É útil pensar em uma Máquina de Turing não como um dispositivo físico, mas como a especificação mais fundamental e explícita de um algoritmo. Tudo o que um programa em Python pode fazer, uma TM também pode (Tese de Church-Turing), embora de forma muito mais detalhada.
- Fita Infinita: A memória do nosso “computador”.
- Cabeçote: O ponteiro que lê e escreve na memória, um símbolo por vez.
- Estados Finitos: A “memória de trabalho” do programa, que rastreia o estado atual do algoritmo (ex: “estou procurando um 0”, “encontrei um 1, agora voltando”, etc.).
- Função de Transição: O “código” do programa. Um conjunto de regras
if-then-elseque ditam o que fazer a seguir com base no estado atual e no símbolo lido.
Exemplo Prático: Projetando uma TM para \(L = \{0^n1^n \mid n \geq 0\}\)
Vamos projetar, em alto nível, um decisor para esta linguagem clássica. A TM precisa verificar se há um número igual de 0s e 1s, e se todos os 0s vêm antes de todos os 1s. (Sipser, 2012)
Estratégia do Algoritmo (TM):
- Varredura Inicial: Comece no início da fita. Se a primeira célula estiver em branco, aceite (caso da string vazia, \(n=0\)). Se for um ‘1’, rejeite imediatamente.
- Marcar um ‘0’: Se for um ‘0’, substitua-o por um símbolo de marcação, como ‘X’, e mude para um estado que significa “procurando um 1 correspondente”.
- Procurar por ‘1’: Mova o cabeçote para a direita, ignorando outros ‘0’s e ’Y’s (outra marcação), até encontrar um ’1’.
- Marcar um ‘1’: Se um ‘1’ for encontrado, substitua-o por ‘Y’ e mude para um estado que significa “voltando para o início”. Se um espaço em branco for encontrado antes de um ‘1’, rejeite (há mais 0s do que 1s).
- Voltar ao Início: Mova o cabeçote para a esquerda até encontrar o ‘X’ mais à direita.

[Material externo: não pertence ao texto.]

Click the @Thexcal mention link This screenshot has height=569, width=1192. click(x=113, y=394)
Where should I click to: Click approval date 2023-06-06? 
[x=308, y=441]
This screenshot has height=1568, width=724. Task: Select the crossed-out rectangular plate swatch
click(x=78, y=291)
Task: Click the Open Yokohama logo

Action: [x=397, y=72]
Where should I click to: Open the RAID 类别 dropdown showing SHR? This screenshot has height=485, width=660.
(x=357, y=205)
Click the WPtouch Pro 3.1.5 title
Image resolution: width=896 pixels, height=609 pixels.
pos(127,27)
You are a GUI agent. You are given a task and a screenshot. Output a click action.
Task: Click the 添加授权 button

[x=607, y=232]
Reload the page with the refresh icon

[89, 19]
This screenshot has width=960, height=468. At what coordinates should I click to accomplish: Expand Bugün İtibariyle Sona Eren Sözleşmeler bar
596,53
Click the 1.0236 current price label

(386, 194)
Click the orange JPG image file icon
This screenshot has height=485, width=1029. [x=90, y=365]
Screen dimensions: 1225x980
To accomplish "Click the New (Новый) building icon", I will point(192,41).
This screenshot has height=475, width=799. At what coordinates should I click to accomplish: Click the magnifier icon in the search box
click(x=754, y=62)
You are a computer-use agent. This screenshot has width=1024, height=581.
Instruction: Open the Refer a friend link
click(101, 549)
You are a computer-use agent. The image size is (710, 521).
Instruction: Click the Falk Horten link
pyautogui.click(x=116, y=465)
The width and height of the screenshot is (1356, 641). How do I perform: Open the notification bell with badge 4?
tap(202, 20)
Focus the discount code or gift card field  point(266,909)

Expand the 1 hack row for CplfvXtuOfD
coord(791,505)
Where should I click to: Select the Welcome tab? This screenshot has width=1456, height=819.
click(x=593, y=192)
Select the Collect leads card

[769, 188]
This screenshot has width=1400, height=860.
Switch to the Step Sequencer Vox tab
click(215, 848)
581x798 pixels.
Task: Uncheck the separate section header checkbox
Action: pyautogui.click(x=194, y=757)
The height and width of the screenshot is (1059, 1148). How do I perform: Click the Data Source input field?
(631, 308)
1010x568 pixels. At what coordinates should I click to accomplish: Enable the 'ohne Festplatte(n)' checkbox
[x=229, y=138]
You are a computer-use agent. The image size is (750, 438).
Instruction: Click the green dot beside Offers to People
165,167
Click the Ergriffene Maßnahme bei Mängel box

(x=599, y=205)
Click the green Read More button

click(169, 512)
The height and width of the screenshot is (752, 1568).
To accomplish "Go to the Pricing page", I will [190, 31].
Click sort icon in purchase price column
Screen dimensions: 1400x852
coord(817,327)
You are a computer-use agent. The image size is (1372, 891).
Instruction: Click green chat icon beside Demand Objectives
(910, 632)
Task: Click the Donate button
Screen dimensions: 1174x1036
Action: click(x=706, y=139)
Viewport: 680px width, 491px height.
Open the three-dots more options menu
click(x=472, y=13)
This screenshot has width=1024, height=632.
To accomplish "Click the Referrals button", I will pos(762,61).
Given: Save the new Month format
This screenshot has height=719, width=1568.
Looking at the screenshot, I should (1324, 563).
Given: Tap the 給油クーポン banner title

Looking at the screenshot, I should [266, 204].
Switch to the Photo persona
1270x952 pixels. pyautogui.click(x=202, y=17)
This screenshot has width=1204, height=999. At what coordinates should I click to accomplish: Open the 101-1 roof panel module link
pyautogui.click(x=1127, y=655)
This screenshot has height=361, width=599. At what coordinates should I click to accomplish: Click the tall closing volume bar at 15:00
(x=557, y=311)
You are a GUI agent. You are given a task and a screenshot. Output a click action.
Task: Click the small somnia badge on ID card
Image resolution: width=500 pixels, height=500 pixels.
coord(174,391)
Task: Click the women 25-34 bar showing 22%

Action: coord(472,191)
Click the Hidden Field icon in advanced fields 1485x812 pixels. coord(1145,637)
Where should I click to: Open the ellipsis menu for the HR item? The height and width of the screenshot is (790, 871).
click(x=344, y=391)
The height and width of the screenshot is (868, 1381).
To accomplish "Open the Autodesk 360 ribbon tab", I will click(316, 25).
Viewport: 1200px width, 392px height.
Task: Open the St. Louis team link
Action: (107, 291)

Mova um passo para a direita para estar no início da próxima iteração.
- Repetir: Volte ao passo 2.
- Verificação Final: Se, no passo 2, em vez de um ‘0’, encontrarmos um ‘Y’, significa que todos os ‘0’s foram marcados. Agora, mude para um estado de verificação final. Mova para a direita. Se houver algum ’1’ sobrando, rejeite (há mais 1s do que 0s). Se encontrarmos apenas ’Y’s seguidos de um espaço em branco, aceite.
Este algoritmo sempre para, pois a cada iteração ele consome um ‘0’ e um ‘1’. Portanto, ele é um decisor, e a linguagem \(L = \{0^n1^n\}\) está na classe R (Decidível).
Guia Prático para Classificar Linguagens
A tarefa mais comum na teoria da computabilidade é, dada uma linguagem, classificá-la. A hierarquia é a chave.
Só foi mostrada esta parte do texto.